** Data for the task **
##############################
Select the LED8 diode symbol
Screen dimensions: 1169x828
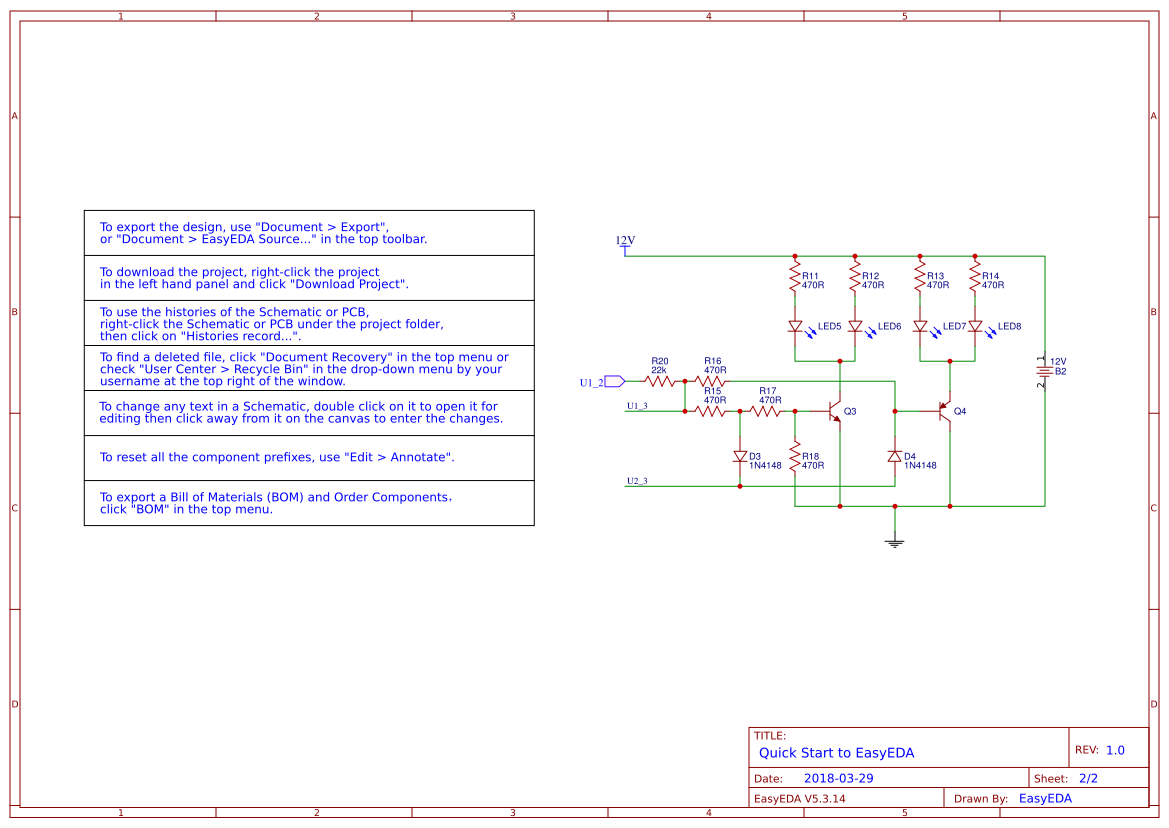977,327
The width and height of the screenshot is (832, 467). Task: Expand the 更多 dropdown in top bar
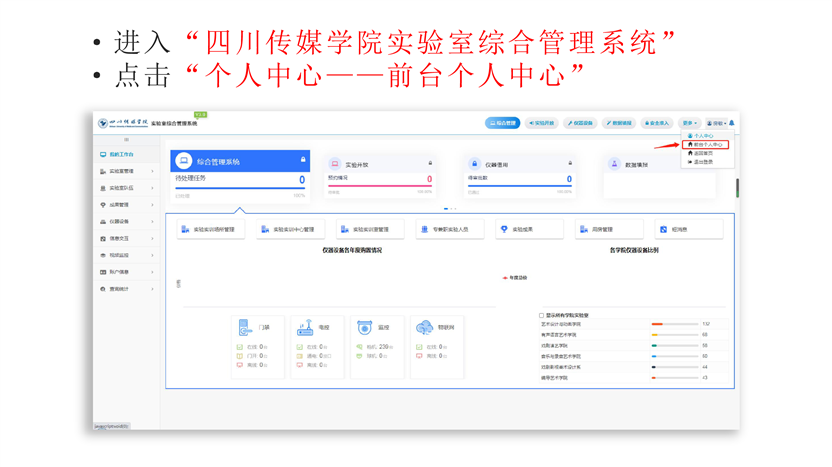(x=689, y=123)
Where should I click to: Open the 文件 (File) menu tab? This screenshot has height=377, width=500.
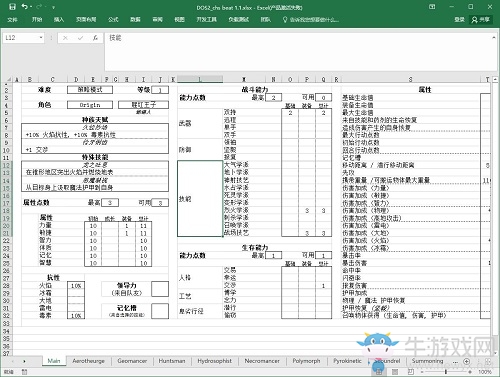pyautogui.click(x=12, y=20)
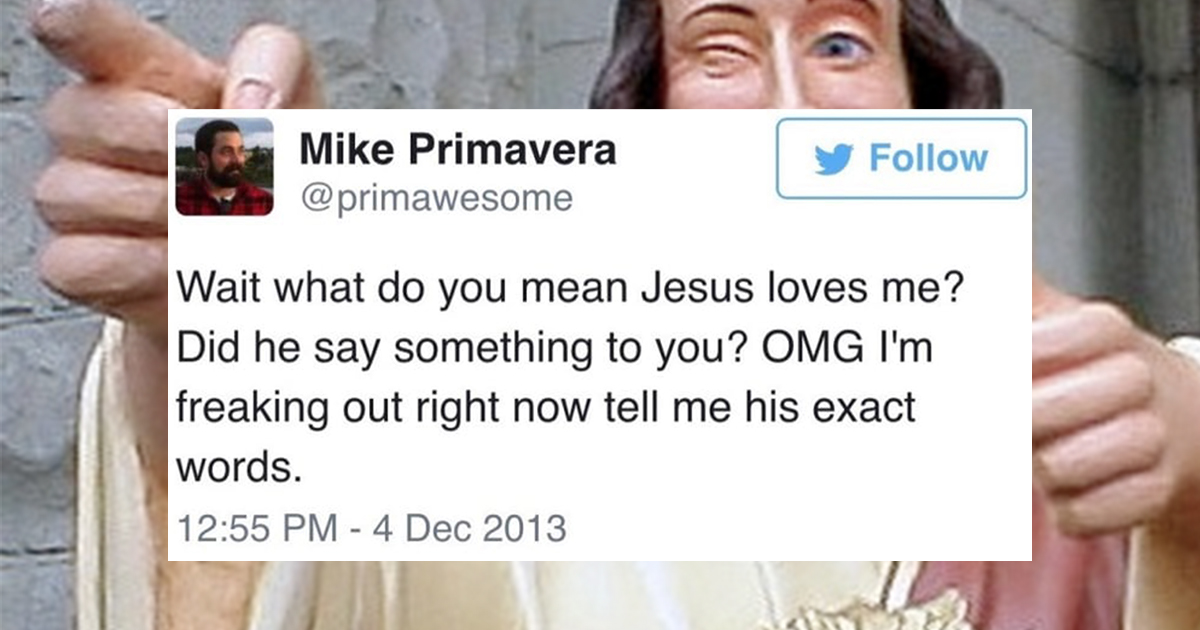
Task: Follow Mike Primavera
Action: tap(901, 158)
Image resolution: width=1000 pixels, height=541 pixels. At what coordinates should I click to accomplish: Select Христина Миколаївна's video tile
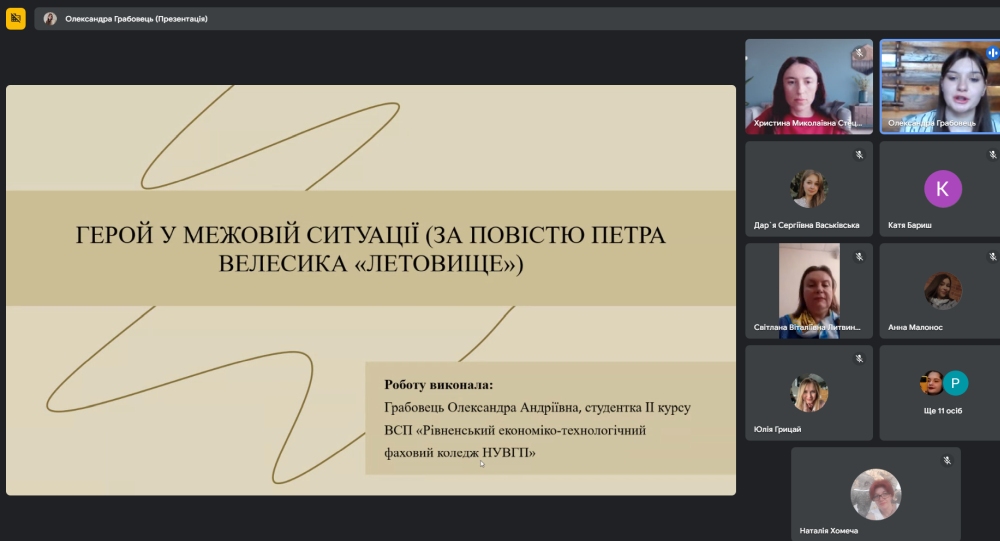click(808, 86)
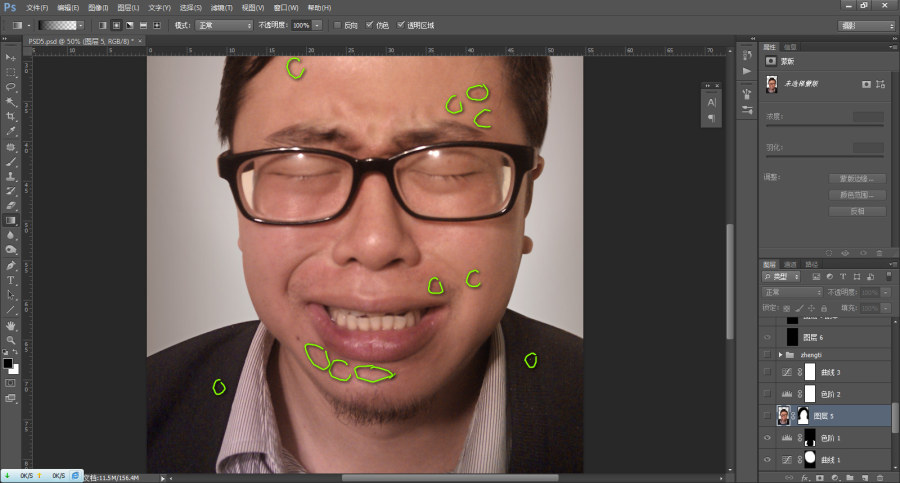Screen dimensions: 900x483
Task: Hide the Levels 1 adjustment layer
Action: (767, 438)
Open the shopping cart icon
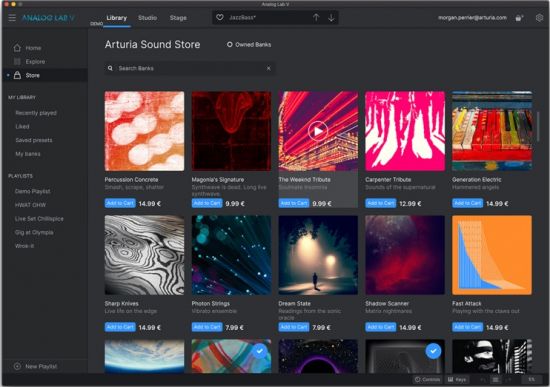Viewport: 550px width, 387px height. point(519,18)
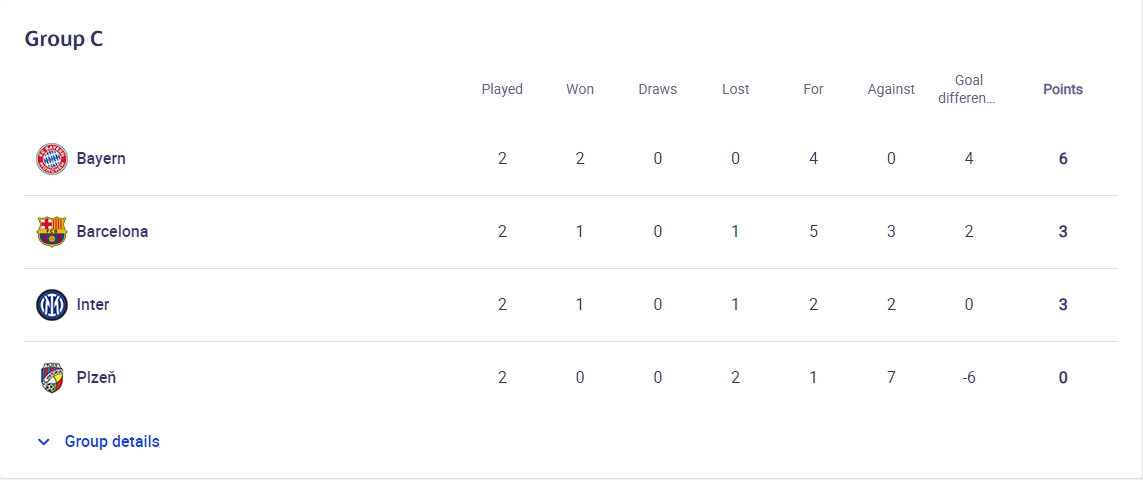Expand the Group details chevron

43,442
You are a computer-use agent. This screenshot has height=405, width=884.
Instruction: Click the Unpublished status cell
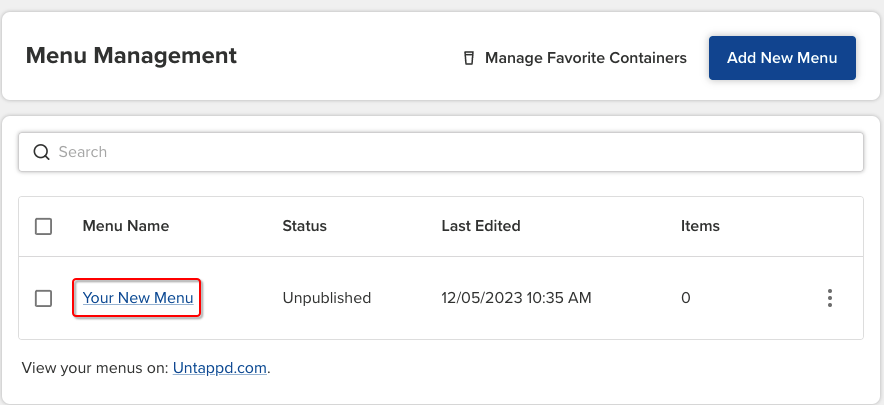pos(327,298)
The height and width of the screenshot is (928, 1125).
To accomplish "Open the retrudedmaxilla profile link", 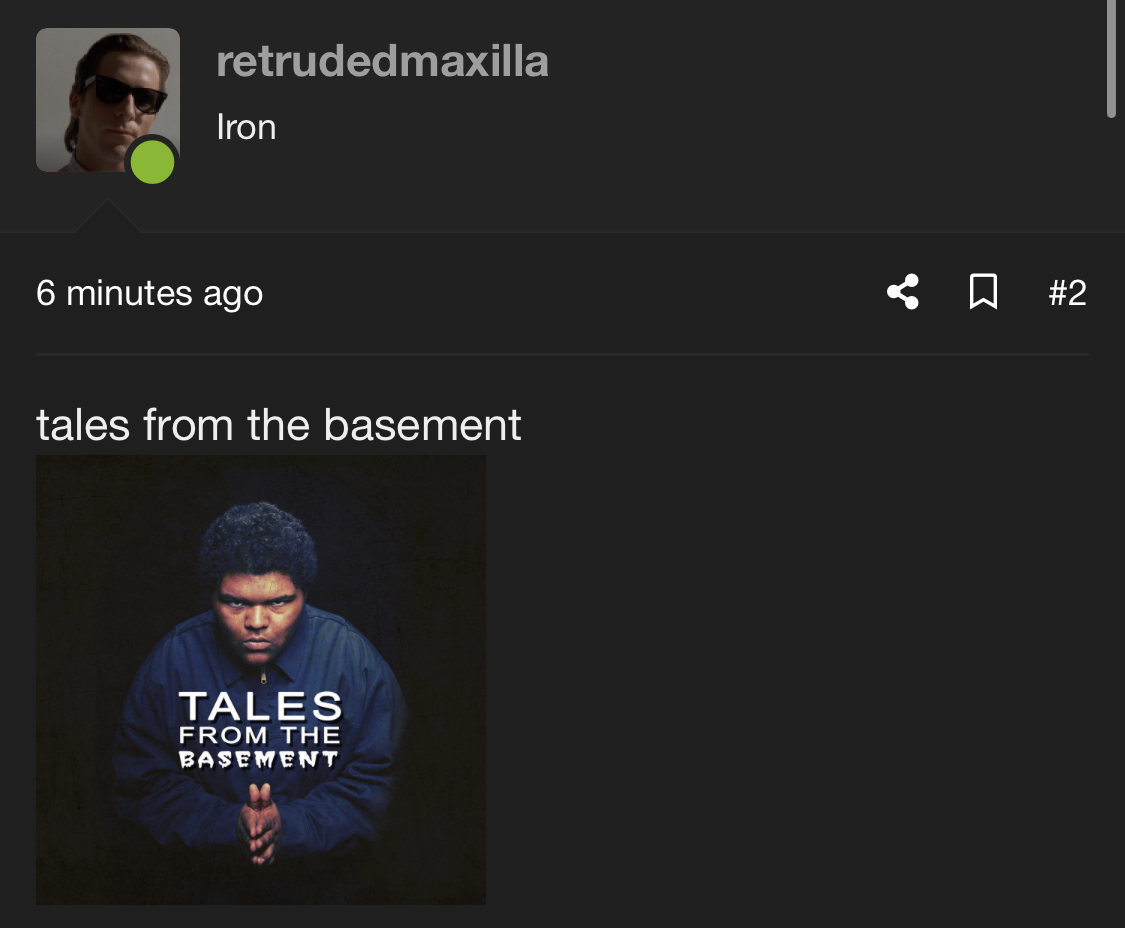I will [382, 62].
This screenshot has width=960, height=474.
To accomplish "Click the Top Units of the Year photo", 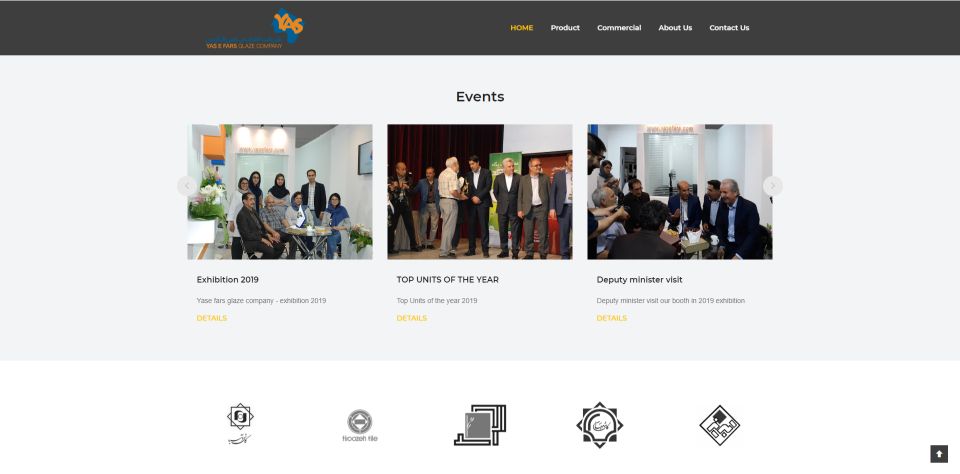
##############################
Pictures excluded, write out exactly and only the lines of the material from the one containing "This screenshot has width=960, height=474." up to and including the last line.

** Written answer **
This screenshot has width=960, height=474.
To accomplish "Click the Top Units of the Year photo", 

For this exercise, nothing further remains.